We have begun to win in Syria, we have a military and strategic superiority. The West is trying to impose a “pause” on us, and is also using Turkey as a means of pressuring us. It’s no accident that Ankara is chomping at the bit to fight, in order to intimidate us and force us to negotiate.
In my view, we shouldn’t pay any attention to the Turkish bluff but rather keep attacking until the enemy is finished off.
One has to keep in mind that the overall geopolitical balance is shifting to our advantage. While in early 2015 it looked as if we lost most of Ukraine and couldn’t even think of presence in the Middle East, now we have a real opportunity to become the region’s masters.
Defeating ISIS in Syria and then in Iraq would mean that Russia and Iran would be the dominant powers in the region. The US would be pushed off to the side.
Furthermore, we have good relations with Egypt while another powerful regional player, Saudi Arabia, is experiencing serious problems. If Syria and Iraq free themselves from ISIS, it could leave Riyadh isolated, a state in which it would not survive for very long.
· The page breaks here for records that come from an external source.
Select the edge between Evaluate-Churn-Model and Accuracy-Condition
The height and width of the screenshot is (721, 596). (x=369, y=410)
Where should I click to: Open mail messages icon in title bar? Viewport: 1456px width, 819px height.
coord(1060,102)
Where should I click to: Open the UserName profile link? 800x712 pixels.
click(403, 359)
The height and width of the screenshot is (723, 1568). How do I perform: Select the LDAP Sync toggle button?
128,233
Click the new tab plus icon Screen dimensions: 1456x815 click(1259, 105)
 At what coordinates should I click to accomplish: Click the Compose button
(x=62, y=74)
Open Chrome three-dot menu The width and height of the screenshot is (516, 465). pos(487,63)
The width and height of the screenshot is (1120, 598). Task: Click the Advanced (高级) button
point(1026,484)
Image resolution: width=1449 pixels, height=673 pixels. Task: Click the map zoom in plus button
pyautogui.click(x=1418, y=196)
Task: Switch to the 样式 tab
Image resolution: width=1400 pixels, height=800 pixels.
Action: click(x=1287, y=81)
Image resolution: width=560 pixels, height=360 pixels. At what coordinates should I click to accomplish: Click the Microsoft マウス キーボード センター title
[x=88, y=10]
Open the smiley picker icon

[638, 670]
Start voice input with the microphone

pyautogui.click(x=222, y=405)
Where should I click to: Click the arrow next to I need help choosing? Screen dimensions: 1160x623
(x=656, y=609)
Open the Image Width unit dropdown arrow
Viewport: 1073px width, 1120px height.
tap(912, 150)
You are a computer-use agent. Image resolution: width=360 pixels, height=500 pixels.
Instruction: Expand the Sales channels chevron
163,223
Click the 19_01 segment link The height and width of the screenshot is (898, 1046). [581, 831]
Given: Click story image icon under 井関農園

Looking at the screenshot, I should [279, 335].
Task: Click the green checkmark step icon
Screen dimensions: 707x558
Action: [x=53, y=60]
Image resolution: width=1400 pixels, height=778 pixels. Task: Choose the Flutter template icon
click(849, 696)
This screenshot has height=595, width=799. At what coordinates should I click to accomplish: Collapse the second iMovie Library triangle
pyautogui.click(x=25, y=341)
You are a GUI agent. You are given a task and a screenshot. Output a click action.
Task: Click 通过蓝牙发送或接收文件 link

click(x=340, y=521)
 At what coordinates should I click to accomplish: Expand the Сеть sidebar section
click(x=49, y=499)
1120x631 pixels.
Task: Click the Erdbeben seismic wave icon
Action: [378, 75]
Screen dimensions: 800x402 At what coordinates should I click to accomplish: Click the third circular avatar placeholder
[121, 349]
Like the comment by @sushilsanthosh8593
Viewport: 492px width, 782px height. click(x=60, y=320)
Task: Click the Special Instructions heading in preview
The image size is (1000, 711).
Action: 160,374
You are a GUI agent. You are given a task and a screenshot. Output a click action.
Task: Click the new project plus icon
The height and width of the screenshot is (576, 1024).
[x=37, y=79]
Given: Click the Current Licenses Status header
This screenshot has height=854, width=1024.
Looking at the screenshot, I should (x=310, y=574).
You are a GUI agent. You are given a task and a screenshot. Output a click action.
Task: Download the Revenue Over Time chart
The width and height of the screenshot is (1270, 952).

In other words, the geopolitics of Middle East are radically changing. US could have shifted the situation to its advantage by launching a ground operation. But the US don’t want to implement that option, in part because they support the Islamists. Washington genuinely fell hostage to its own policies, the origins of which (if one doesn’t count the British who supported the basmachi against Soviet Russia during the 1920s) go back to the war in Afghanistan, where the US supported the mujahedeen in the 1980s. This policy meant the West began to create terrorist quasi-groups in order to change the geopolitical situaiton.
That’s why the US doesn’t want to defeat ISIS. And they are also very afraid we will accomplish that defeat, thanks to our skillful military operations in Syria.